§ **表示本文**:
陰の人たちがみた横顔

「坊ちゃん」 お付きの人 浅尾関二郎さん

 以前、私は歌舞伎で女形の修業をしておりましたが、その頃寿海さんのご紹介で坊ちゃんの身の廻りのお世話をするようになりました。女中さんが来る前、京都の家で一時しのぎに、私がお炊事から買物、お洗濯、お掃除までしたこともございましたが、女形だった私の割烹着姿は、まんざら、珍妙なものでもありますまい。でも坊ちゃんは、あの頃のことを思い出して、「関君は、今流行のますらを派出夫のナンバーワンだったよ」などと、お笑いになります。

§ **取り組む問題**:
1/ 浅尾関二郎さんの回想の中で、女中さんが来る前に京都の家で一時しのぎにしたと述べられている家事を、すべて挙げなさい。
2/ 浅尾関二郎さんの回想を二文で要約しなさい。
3/ 浅尾関二郎さんの回想を、最後の一文の後から書き継いでください。

§ **項目一覧**:
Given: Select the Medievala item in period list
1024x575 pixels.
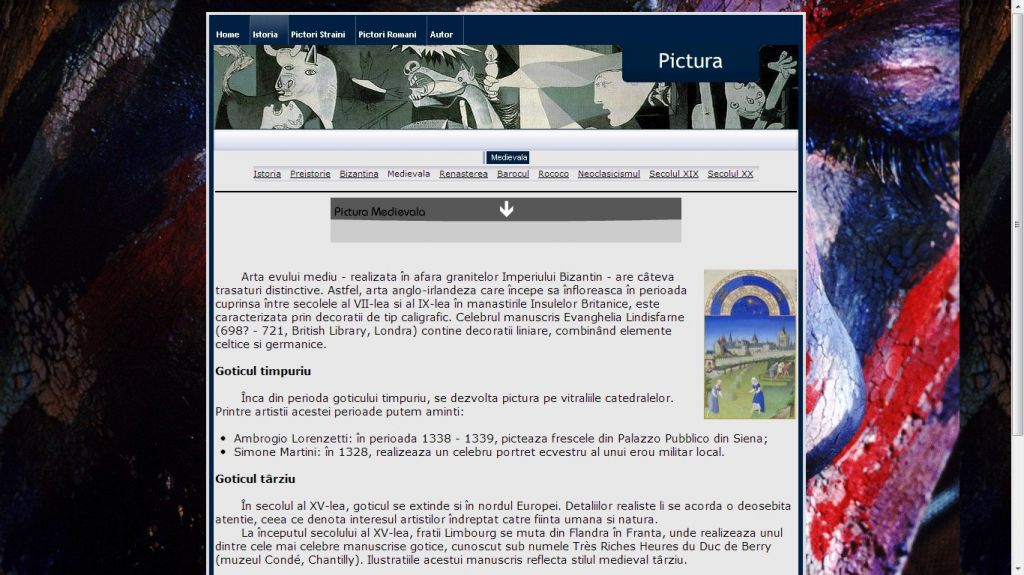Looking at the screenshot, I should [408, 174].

---

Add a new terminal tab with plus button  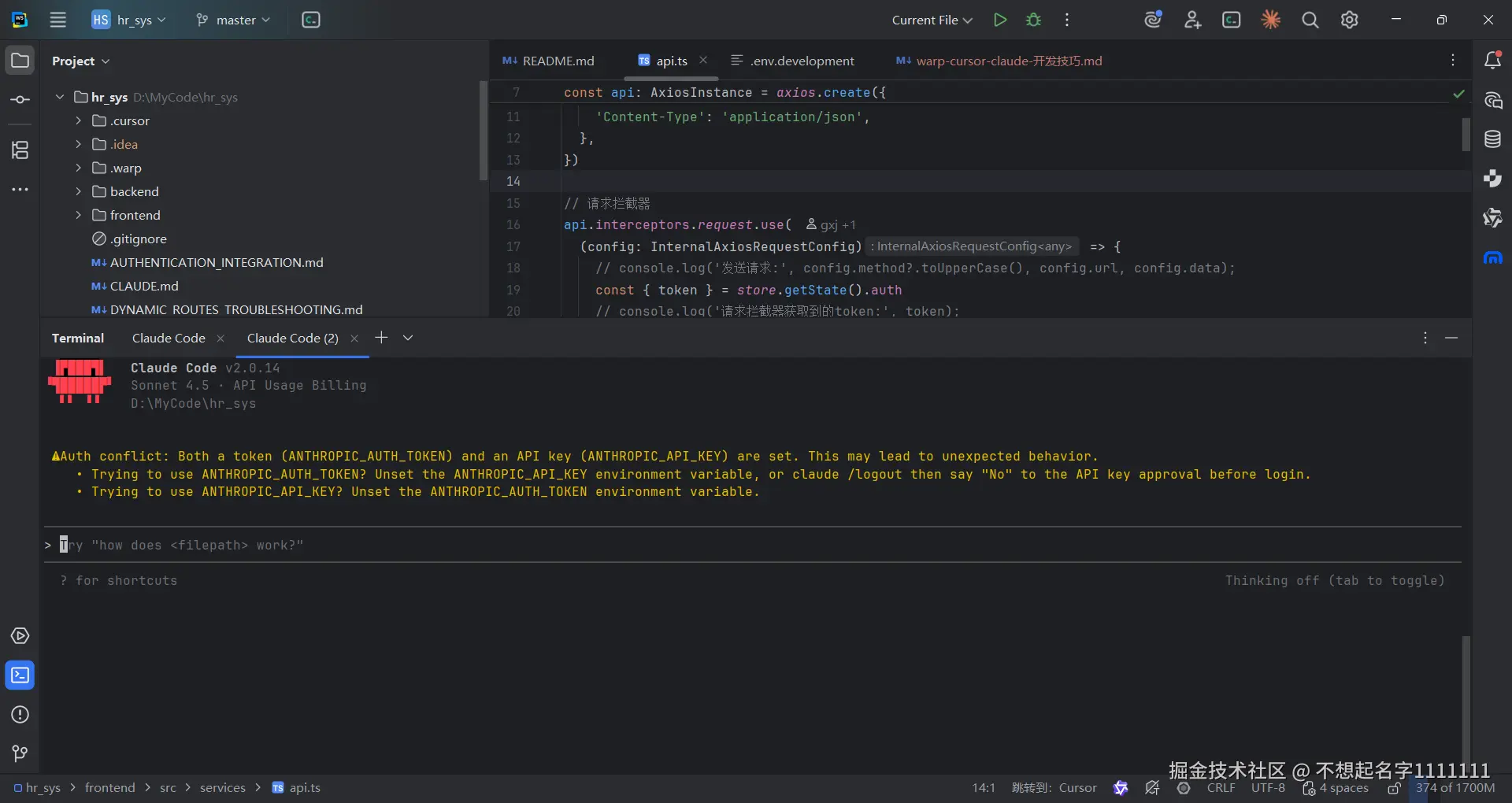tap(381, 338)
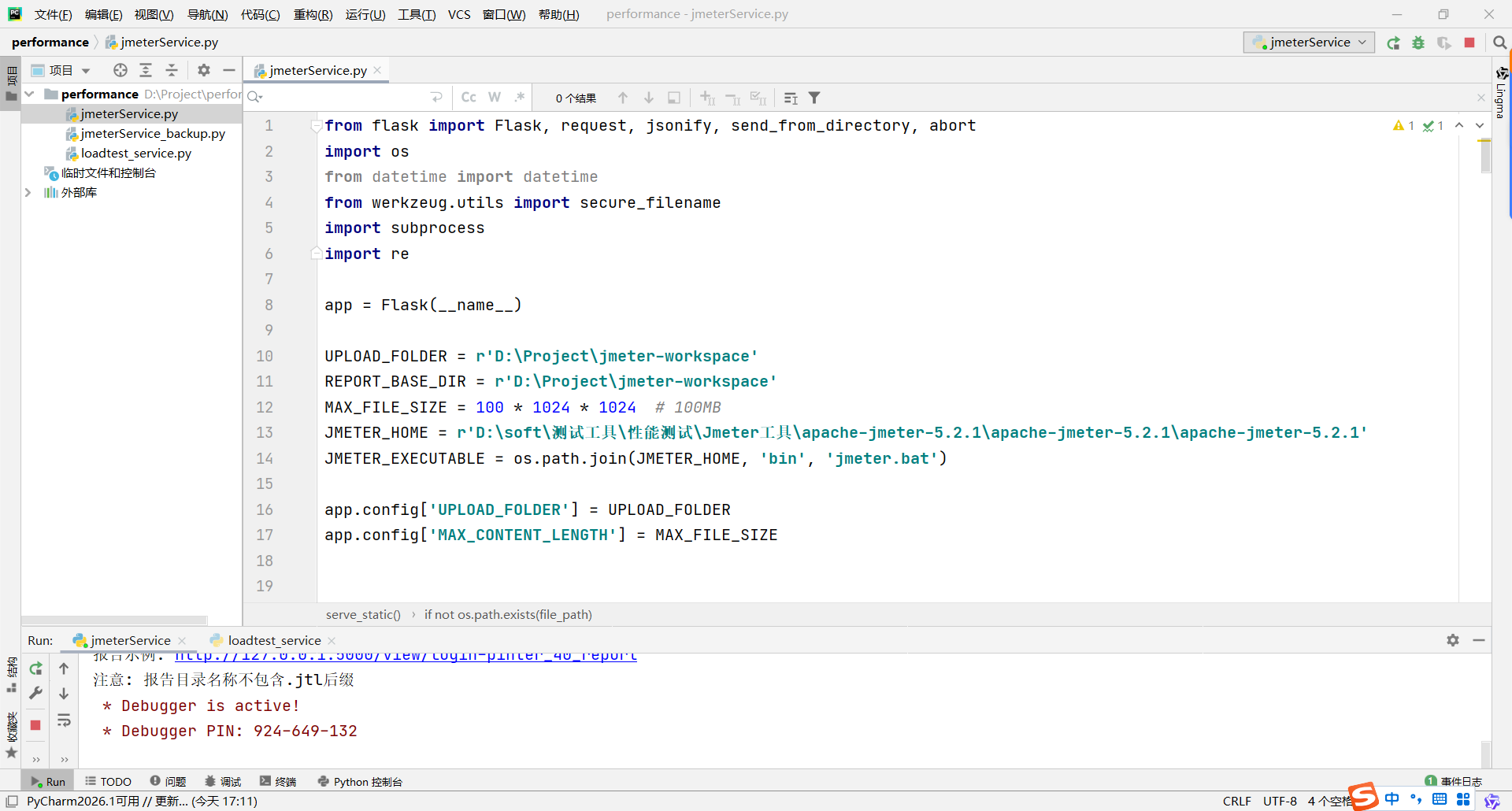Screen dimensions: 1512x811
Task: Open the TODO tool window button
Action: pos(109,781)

§ **課題別の結果**:
1/ お炊事、買物、お洗濯、お掃除

2/ 浅尾関二郎さんは歌舞伎で女形の修業をしていた頃、寿海さんの紹介で坊ちゃんの身の廻りの世話をするようになった。女中さんが来る前には京都の家で炊事から掃除までしたことがあり、坊ちゃんはその頃を思い出して「ますらを派出夫のナンバーワンだった」と笑うという。

3/
 もう二十四歳の春を迎えて、立派な一人前の青年雷蔵さんを、「坊ちゃん」などと呼びますと、おかしいようですが、歌舞伎の名門の子息は、父親の生きている間はいつまでたっても「ぼんぼん」であり「坊ちゃん」なのです。でも雷蔵さんも、この呼び名には閉口らしく「オイ、もういいかげんに、坊ちゃんと呼ぶのは止めんかい」などとおっしゃいます。

 この間、松竹の伊吹友木子さんと写真を撮った時にも、伊吹さんまでが、「坊ちゃん」と呼びはじめた時は、大分弱ったらしく、頭をかいておられました。ともあれ、いつまでも変りなく私どもの坊ちゃんであることを希んでやみません。(56年3月発行、「平凡スタアグラフ・市川雷蔵集」より)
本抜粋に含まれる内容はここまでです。